Enhanced Superconductivity and Critical Current Density Due to the Interaction of InSe₂ Bonded Layer in (InSe₂)_0.12NbSe₂

Abstract

Superconductivity was discovered in (InSe₂)_xNbSe₂. The materials are crystallized in a unique layered structure where bonded InSe₂ layers are intercalated into the van der Waals gaps of 2H-phase NbSe₂. The (InSe₂)_0.12NbSe₂ superconductor exhibits a superconducting transition at 11.6 K and critical current density of 8.2 × 10⁵ A/cm². Both values are the highest among all transition metal dichalcogenide superconductors at ambient pressure. The present finding provides an ideal material platform for further investigation of superconducting-related phenomena in transition metal dichalcogenides.

The experimental realization of room-temperature superconductors is believed to herald a revolution in electric power technologies, fulfilling a long-standing dream of human beings.¹ Additionally, the fabrication of superconducting materials with transition temperatures surpassing those of conventional superconductors holds particular importance. Investigating the physical properties of these materials could provide vital clues to establish the pairing mechanisms of superconductivity, ultimately contributing to the realization of room-temperature superconductors.^2,3 In recent years, significant strides have been made in discovering new superconductors with unique properties. For instance, superconductivity with a transition temperature close to room temperature has been reported in various hydrogen-rich compounds under high pressure.⁴ Unconventional superconductivity has also been observed in magic-angle graphene,⁵ infinite-layer nickel oxides,⁶ and CsV₃Sb₅-related compounds.⁷⁻⁹

NbSe₂, a transition metal dichalcogenide (TMD) superconductor, has been a subject of intense investigation over the past several decades.¹⁰⁻¹⁴ This compound undergoes a charge density wave (CDW) transition at T_CDW ∼ 40 K and a superconducting transition at T_c ∼ 7.5 K.¹¹ Understanding the interplay between these two phase transitions has become the focus of research.¹²⁻¹⁴ Particularly, it is interesting to investigate whether the superconductivity could be substantially enhanced when the CDW transition is suppressed in this compound.

The intercalation of elements into the van der Waals gaps of layered materials has proven to be an efficient method for achieving superconductivity and regulating the superconducting transition temperature.¹⁵⁻¹⁹ For instance, by intercalating Cu or Sr into topological insulator Bi₂Se₃, the material can be tuned into superconducting Cu(Sr)_xBi₂Se₃.^15,16 Similarly, the intercalation of Tl and K in FeSe can significantly elevate T_c from approximately 10 K to around 30 K in (Tl, K)_xFe₂Se₂.¹⁷⁻¹⁹ In the case of NbSe₂, various metal elements have been selected for intercalation into its van der Waals gaps. However, in most cases, this process leads to a decrease of T_c.²⁰⁻²³ Therefore, it remains a big challenge to fabricate a new superconducting material based on NbSe₂ that exhibits a superior transition temperature.
•••
**EXERCISE DIRECTIONS**
According to the superconductivity excerpt above, at what temperature does (InSe₂)_0.12NbSe₂ undergo its superconducting transition?

**INFORMATION PROVIDED**
•••
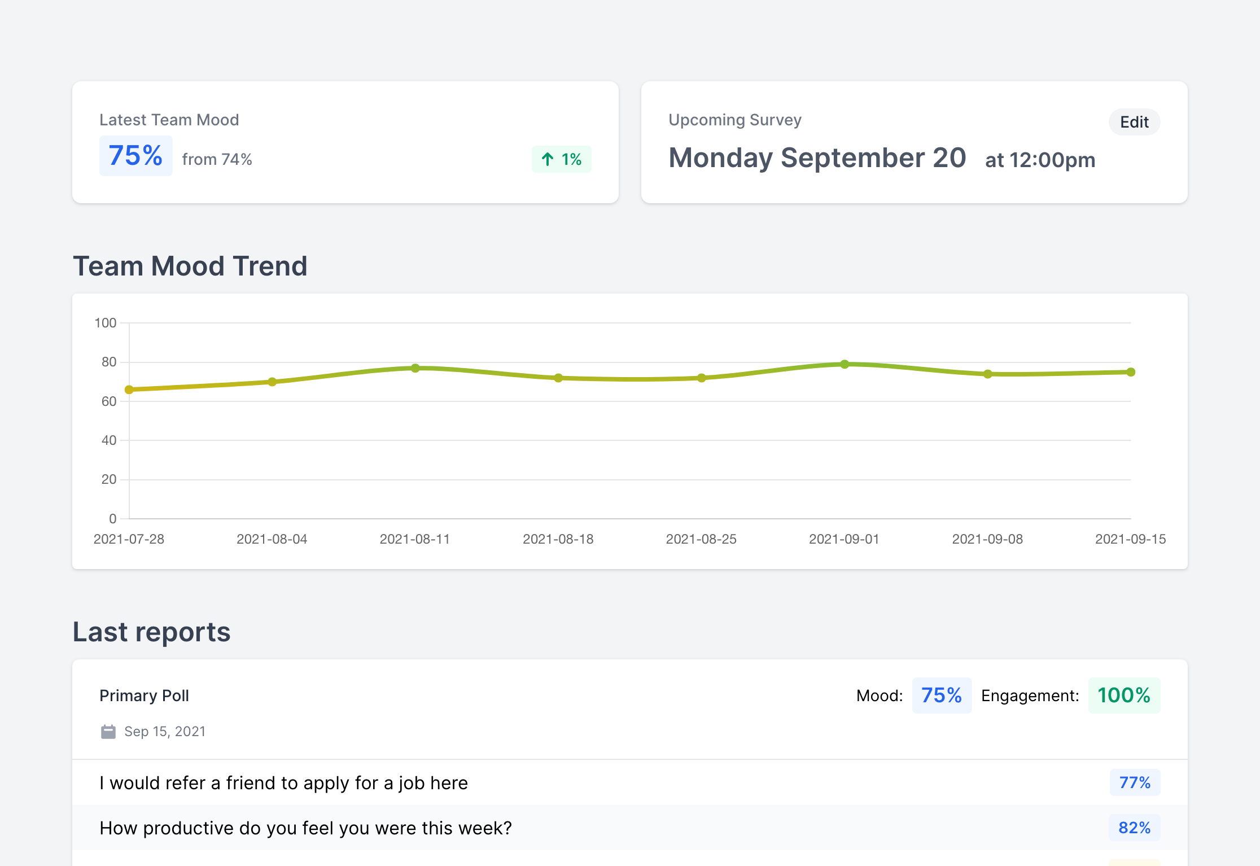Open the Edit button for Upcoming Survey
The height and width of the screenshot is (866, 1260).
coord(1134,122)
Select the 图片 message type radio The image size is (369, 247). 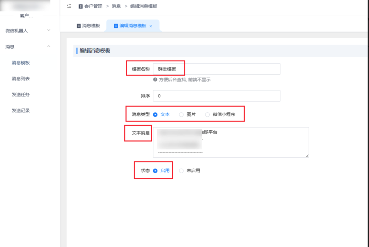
•••
**SOLUTION TO THIS TASK**
11.6 K